EXERCISE: What is needed is an exact copy of the lines in the listing below, from the one with "405-210-3472 (1454, 22)" up to and including the one with "Find out more about how we do this (509, 628)", with no other lines.

━━━ DATA FOR REVIEW

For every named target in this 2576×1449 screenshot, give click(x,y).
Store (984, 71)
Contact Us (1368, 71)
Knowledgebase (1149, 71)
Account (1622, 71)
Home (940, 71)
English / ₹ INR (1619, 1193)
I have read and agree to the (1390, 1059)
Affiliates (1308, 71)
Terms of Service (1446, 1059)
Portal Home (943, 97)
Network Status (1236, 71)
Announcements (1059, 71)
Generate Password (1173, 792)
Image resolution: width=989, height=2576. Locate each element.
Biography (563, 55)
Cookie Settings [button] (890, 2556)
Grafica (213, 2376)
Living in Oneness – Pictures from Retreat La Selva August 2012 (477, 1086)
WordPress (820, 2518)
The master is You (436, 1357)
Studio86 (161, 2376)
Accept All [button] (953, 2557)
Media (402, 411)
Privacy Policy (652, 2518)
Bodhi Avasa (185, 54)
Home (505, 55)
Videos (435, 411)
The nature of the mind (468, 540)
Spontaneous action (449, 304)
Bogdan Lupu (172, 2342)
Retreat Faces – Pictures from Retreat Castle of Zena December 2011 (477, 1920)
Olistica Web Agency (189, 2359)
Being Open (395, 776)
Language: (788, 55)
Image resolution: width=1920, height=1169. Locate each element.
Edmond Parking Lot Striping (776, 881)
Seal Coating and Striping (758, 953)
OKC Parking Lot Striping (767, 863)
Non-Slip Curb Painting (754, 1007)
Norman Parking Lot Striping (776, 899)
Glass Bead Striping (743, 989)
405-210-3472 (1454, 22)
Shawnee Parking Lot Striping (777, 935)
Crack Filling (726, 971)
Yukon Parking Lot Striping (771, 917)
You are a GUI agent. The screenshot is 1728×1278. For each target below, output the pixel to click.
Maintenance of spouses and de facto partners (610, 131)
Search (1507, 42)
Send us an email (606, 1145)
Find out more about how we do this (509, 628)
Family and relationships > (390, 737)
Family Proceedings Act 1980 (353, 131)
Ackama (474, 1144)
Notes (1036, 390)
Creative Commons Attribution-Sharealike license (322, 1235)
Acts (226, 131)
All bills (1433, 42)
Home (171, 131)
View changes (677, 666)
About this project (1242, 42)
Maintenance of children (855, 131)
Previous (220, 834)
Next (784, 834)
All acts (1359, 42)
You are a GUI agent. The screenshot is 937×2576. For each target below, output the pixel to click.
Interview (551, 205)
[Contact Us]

━━━━━━

SOLUTION TO THE EXERCISE:
405-210-3472 (1454, 22)
Shawnee Parking Lot Striping (777, 935)
Crack Filling (726, 971)
Yukon Parking Lot Striping (771, 917)
You are a GUI agent. The screenshot is 1728×1278. For each target below, output the pixel to click.
Maintenance of spouses and de facto partners (610, 131)
Search (1507, 42)
Send us an email (606, 1145)
Find out more about how we do this (509, 628)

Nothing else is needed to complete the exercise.